I didn't mean the beautiful one is Hera, merely that her having calf eyes alludes to Hera's standing epithet "cow-eyed".

12paradoxosalpha
Editado: Sep 29, 2021, 1:49 pm

The story title is a term of art for superhero background narratives, and seems to suggest that the mare-woman is the protagonist of a series of later adventures.

I felt a little sad somehow that we never learned the name of the charnel fairy.
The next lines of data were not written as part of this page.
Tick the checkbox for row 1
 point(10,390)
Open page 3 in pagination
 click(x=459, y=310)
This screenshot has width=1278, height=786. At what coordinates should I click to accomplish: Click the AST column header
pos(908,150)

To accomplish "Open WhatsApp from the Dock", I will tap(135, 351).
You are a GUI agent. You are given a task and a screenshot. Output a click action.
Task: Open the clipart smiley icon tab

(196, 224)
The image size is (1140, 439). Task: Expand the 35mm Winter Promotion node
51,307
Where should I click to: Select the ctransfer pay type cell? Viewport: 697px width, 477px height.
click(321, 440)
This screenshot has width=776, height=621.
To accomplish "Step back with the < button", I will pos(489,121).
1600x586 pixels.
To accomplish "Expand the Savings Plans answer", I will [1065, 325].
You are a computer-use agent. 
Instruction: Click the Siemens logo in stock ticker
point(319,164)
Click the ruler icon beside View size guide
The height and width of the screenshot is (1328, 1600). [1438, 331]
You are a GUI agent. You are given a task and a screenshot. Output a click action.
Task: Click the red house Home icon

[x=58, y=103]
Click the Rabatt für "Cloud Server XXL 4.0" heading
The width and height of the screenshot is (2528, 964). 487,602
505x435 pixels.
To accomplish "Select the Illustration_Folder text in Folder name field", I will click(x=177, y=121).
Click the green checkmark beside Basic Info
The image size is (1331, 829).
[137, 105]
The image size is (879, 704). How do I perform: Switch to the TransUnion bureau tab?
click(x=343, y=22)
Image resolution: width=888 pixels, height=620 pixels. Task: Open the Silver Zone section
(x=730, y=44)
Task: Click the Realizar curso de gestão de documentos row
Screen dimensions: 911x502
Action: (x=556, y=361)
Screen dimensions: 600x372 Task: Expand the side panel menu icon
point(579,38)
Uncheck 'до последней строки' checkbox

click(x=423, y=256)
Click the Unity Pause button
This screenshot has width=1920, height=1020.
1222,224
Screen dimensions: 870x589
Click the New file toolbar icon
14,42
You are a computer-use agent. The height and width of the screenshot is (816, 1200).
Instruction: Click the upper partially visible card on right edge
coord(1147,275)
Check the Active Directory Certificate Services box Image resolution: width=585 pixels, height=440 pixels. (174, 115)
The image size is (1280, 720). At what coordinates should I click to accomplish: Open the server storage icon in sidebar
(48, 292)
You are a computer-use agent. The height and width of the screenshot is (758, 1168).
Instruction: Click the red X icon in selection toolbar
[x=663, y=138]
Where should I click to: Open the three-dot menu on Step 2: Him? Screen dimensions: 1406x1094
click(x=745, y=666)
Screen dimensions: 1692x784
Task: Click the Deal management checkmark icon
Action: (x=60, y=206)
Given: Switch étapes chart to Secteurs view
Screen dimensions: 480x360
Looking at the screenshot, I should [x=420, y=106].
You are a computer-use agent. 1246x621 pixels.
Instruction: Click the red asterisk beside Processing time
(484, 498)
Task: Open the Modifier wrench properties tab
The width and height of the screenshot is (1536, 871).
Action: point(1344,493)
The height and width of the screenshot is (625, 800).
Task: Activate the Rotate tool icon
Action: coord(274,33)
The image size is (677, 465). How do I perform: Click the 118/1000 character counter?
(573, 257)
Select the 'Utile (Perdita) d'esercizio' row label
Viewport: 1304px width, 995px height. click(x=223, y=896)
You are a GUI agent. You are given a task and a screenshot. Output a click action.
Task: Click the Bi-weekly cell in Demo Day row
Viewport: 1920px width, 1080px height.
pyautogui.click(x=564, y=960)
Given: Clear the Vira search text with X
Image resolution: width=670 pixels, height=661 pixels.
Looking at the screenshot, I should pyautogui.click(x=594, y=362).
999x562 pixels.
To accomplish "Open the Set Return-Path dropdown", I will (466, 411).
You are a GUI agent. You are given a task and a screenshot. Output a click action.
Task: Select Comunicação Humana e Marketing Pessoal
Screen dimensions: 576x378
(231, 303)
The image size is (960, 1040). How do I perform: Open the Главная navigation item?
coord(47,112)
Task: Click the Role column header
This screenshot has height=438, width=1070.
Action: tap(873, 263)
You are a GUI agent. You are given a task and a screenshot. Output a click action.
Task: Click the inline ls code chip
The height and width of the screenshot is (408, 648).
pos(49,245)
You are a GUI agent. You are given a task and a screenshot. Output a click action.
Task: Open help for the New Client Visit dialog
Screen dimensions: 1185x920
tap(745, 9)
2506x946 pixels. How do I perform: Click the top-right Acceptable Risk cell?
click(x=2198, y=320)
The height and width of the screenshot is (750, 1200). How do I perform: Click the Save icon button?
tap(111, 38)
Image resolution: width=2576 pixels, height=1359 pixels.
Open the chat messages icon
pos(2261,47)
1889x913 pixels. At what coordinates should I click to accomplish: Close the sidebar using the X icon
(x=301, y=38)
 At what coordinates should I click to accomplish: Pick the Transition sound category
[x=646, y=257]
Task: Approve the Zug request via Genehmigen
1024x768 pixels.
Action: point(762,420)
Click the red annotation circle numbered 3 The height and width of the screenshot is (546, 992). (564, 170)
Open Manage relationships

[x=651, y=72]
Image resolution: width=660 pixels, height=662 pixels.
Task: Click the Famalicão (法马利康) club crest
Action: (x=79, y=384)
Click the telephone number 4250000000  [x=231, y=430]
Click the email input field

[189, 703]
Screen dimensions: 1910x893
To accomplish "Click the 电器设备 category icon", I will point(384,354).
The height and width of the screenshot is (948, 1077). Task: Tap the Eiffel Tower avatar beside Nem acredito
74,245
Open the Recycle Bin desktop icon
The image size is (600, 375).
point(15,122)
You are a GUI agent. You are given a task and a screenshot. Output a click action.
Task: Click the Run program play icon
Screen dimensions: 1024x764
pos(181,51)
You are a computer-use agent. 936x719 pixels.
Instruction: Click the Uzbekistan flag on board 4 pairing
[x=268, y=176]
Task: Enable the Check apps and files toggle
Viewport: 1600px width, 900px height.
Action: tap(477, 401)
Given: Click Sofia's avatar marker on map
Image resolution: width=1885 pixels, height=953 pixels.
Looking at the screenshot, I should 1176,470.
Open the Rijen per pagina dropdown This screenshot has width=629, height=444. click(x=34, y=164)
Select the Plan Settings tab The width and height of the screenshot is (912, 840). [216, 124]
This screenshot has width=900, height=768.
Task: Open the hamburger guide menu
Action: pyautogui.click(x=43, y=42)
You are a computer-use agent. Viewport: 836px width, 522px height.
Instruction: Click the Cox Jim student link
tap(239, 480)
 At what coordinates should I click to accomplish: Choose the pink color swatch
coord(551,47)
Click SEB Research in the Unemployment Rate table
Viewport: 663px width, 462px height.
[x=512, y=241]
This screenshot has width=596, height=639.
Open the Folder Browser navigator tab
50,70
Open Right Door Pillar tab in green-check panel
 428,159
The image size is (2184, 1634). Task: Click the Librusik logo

This story was an odd sort of match in tone (not content) for the Delany Tales of Nevèrÿon that I happen to be reading now.

13housefulofpaper
Oct 15, 2021, 5:25 pm

I think there's a modern sub-genre of, not Adult fairy tales(!) but rather fairy-tales-told-for adults, and this story fits squarely into it. I have to confess to not knowing much about it. I think some Neil Gaiman stories could be classed as such, and some by Angela Slatter. These stories have a similar tone and narrative voice (The tone, to my ears, is different from Angela Carter's).

>12 paradoxosalpha:
I struggled through the second part of Triton, "Some Informal Remarks Toward the Modular Calculus" (only the first part of a series, I now learn from Wikipedia) in my very early teens, and never read any more Samuel R. Delany.

14paradoxosalpha
Oct 15, 2021, 7:38 pm

>13 housefulofpaper:

The "Informal Remarks Toward the Modular Calculus" continue in the Nevèrÿon books, and I have to admit, I really like them. I'm a Delany fan.

15housefulofpaper
Editado: Oct 15, 2021, 8:15 pm

>14 paradoxosalpha:

I'd read Nova and really enjoyed it; and the same with the short story collection Driftglass, although I found that more challenging. I think I was just too young. I can't pin down exactly when I read Triton, but my copy was printed in 1977 and I bought it new. It could have sat in a warehouse or on the shop's shelves for a couple of years, maybe more, but even in 1981 I was only 13, and not precociously intellectual - certainly not to the extent of being able to dive into a semiotics text and not drown in it.

16paradoxosalpha
Oct 16, 2021, 12:18 am

I think the first Delany I read was Dhalgren, in my early 20s. So a very different encounter!

17AndreasJ
Oct 16, 2021, 2:32 am

Never read anything by Delany, I believe, although in my early teens I read a fair bit of speculative fiction without paying much attention to author names, so it's possible. (Authors I later encountered only to realize I'd already read something by them include Lovecraft, Dunsany, and Poul Anderson.)

Another one for the should-try-him-one-of-these-years list, I think.